As a Nigerian girl, raised in Nigeria, I have experienced countless situations where people say things that are deeply upsetting but because of ‘respect’ or the fact that we’ve just accepted these things as normal, no one says a word. Allow me to set the scene for you. I’m at my beloved aunty’s one-year memorial service (I could not make it to her funeral, so this meant a lot), and a very close family friend who I hadn’t seen for many years, beckoned me to her car. I thought she just wanted a quick catch-up.

Imagine my shock when she tells me to watch my weight because I’m getting fat. I was quite literally dumbfounded. I just said okay ma and excused myself. Time, place, content – everything was wrong! Now she is not a bad person. She probably thought she was looking out for me because I was not cognizant of my weight “problem”. Thus, she would advise me because after all I am like a daughter to her. What she failed to consider was how her manner of approaching me would affect me in the moment or in the days to come. She did not consider whether I had been thinking about my weight and perhaps struggling with it. She just laid it bare, spoke her mind, was frank, an excuse many people cite for bad behaviour.

Both of my examples have been negative, perhaps because the negative experiences we have can sometimes be more memorable. However, emotional intelligence is not only to do with managing negative emotions. It is to do with all emotions – good emotions included. You might be on top of the world but everything around you is destruction and brimstone, how you express that joy in a way that is not damaging to others is equally as important.

There are 5 components of emotional intelligence: self-awareness; self-regulation; motivation; empathy and social skills.

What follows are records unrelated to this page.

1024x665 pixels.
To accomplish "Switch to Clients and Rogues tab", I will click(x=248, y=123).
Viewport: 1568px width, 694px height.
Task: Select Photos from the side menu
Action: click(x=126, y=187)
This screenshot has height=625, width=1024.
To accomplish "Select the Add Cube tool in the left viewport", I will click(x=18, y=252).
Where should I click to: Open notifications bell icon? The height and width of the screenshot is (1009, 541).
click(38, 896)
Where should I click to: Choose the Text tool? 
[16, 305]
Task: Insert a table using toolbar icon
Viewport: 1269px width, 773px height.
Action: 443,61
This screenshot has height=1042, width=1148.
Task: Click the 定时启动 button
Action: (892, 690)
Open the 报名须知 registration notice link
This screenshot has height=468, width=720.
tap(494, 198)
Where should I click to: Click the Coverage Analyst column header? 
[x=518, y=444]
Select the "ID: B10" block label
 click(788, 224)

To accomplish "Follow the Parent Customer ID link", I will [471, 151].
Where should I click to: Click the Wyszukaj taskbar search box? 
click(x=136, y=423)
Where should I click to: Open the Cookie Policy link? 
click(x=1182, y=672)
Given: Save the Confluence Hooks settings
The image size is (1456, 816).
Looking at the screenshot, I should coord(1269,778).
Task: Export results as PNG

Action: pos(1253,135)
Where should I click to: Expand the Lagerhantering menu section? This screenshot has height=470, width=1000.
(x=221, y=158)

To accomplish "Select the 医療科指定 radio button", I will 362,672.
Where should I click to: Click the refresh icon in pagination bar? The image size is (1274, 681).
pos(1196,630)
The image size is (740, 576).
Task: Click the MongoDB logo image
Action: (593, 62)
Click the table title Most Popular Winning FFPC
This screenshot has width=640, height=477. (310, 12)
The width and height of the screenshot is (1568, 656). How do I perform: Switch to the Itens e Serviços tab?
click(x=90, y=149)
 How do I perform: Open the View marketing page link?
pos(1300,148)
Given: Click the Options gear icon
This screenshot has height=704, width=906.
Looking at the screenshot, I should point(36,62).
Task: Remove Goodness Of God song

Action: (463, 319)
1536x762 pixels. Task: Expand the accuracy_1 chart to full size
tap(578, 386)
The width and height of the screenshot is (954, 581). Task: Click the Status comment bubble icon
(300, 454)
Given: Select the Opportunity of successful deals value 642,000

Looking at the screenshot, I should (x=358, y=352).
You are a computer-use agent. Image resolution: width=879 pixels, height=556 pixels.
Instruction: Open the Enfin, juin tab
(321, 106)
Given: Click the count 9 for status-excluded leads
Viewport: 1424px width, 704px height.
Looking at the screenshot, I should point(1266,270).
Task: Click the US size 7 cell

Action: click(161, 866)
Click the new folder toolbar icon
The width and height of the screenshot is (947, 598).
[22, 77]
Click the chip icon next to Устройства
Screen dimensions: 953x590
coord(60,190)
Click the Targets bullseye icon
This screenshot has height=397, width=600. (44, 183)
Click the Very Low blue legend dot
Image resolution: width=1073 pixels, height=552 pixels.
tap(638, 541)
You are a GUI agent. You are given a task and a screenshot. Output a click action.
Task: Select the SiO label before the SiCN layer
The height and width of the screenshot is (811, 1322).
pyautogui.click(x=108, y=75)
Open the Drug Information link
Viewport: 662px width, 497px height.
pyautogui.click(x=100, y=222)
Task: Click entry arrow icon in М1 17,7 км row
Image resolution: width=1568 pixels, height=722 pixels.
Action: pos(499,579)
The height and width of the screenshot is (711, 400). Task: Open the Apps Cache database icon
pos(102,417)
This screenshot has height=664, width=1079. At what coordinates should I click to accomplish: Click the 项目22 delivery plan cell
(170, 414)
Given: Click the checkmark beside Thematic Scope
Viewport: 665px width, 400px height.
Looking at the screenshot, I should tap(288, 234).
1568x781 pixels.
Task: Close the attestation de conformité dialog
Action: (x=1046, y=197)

Self-awareness is being able to recognise and correctly identify your emotions. Another important aspect is understanding why you feel that way. Total honesty with oneself is required; being honest about those things you don’t want to admit to even yourself. You can only improve things you are aware of. Own it! Work to improve yourself if that’s required.

Ask yourself – what am I feeling, why do I feel that way and what does it mean?

Self-regulation – once you’re aware of your feelings, they need to be managed appropriately. You might not have control over what others do to you or situations in life, but you always have control over how you react. This might sound fluffy but that does not make it untrue. This does not mean pretending, it means being flexible, being intentional about your behaviour.

Ask yourself – how do I want to deal with this? Is the best way to deal with this? When is the best time to deal with this?

Social skills require good verbal and non-verbal communication skills. These improve with more interactions with people in different settings. Many people tell us who they are and how they are doing if we’ll just look closely enough.

Ask yourself – how do I interact with people? Am I a good listener? How do different people express their emotions?

Empathy relates to being able to recognise other people’s emotions and how you would feel in their situation. This helps you respond in an appropriate manner. It is not the same as sympathy which just feels sorry for them.

Ask yourself – how do they feel? How would I feel if it were me? How can I help?

Motivation is what drives you. You might be driven by external rewards e.g., fame, wealth; or internal rewards e.g. sense of accomplishment.

Ask yourself – what are my goals? Why are they important? What do I stand to gain if I achieve them?

I hope this has helped you reflect on your emotions, how you manage them and how that informs your interactions with other people! Grow and Shine this week!